Color and pulsed Doppler can also distinguish between an abnormal intrauterine pregnancy and a pseudogestational sac related to ectopic pregnancy. The sonographic appearance of “pseudosacs” ranges from endometrial thickening to a fluid collection in the endometrial canal. Unlike normal intrauterine gestational sacs, pseudosacs tend to be oval and located centrally in the endometrial cavity rather than eccentrically placed in the endometrium. They do not demonstrate a double decidual reaction, yolk sac, or embryo. They also do not exhibit placental flow, an important discriminatory factor ( Fig. 29.10 ). Doppler sampling of the area surrounding the pseudosac will demonstrate velocities less than 21 cm/s.
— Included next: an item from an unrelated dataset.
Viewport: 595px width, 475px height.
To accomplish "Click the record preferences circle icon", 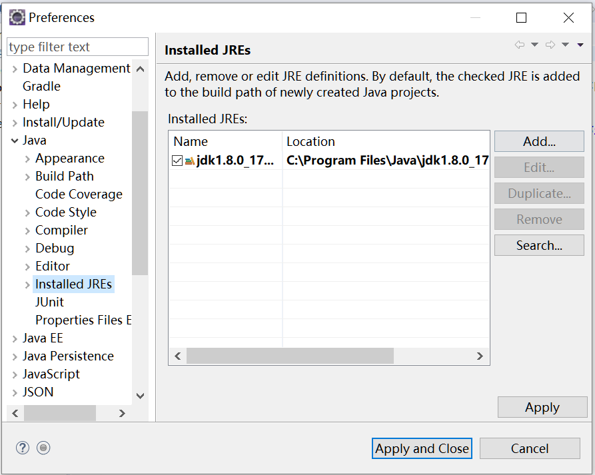I will [x=43, y=448].
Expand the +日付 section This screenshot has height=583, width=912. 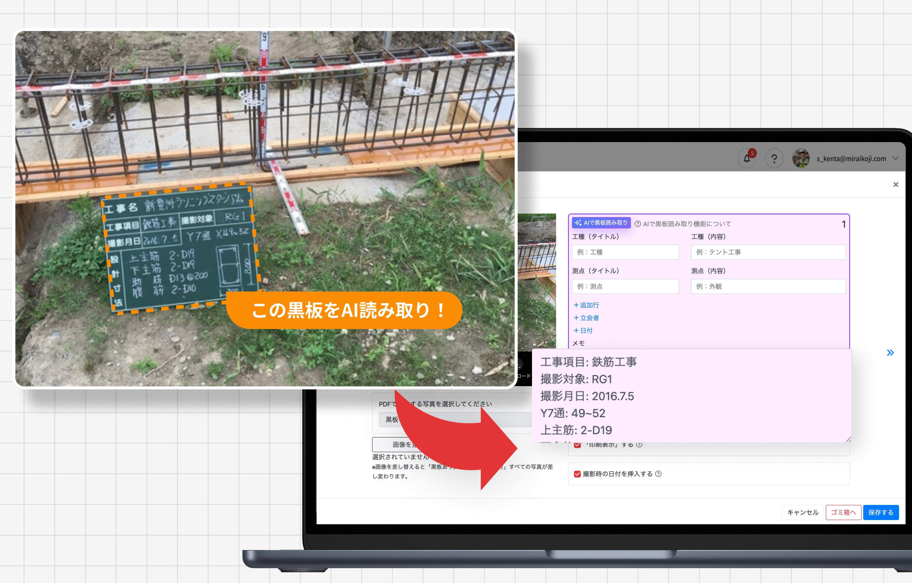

Dillon and colleagues showed that Doppler findings were 100% specific in the identification of pseudogestational sacs.
Value of Doppler for Evaluation of Ectopic Pregnancy
The diagnosis of ectopic pregnancy is based on the finding of a cystic, complex, or solid mass, separate from the uterus and ovaries, in a pregnant patient. In a study of 155 patients with suspected ectopic pregnancy, my colleagues and I found that placental flow was observed in 85% (55 of 65) of patients with ectopic pregnancy. Color and pulsed Doppler showed a sensitivity of 95% and a specificity of 98% for the detection of ectopic pregnancy. We originally described the appearance of increased vascularity around the extrauterine gestational sac as a “ring of fire” pattern on color Doppler imaging. This is associated with a low-resistance flow pattern on pulsed Doppler interrogation ( Fig. 29.11 ). The velocity cutoff of 21 cm/s that is used to identify intrauterine placental flow is frequently not achieved with pulsed Doppler evaluation of ectopic pregnancy. Thus it is not a discriminating feature for the identification of placental flow in ectopic pregnancy.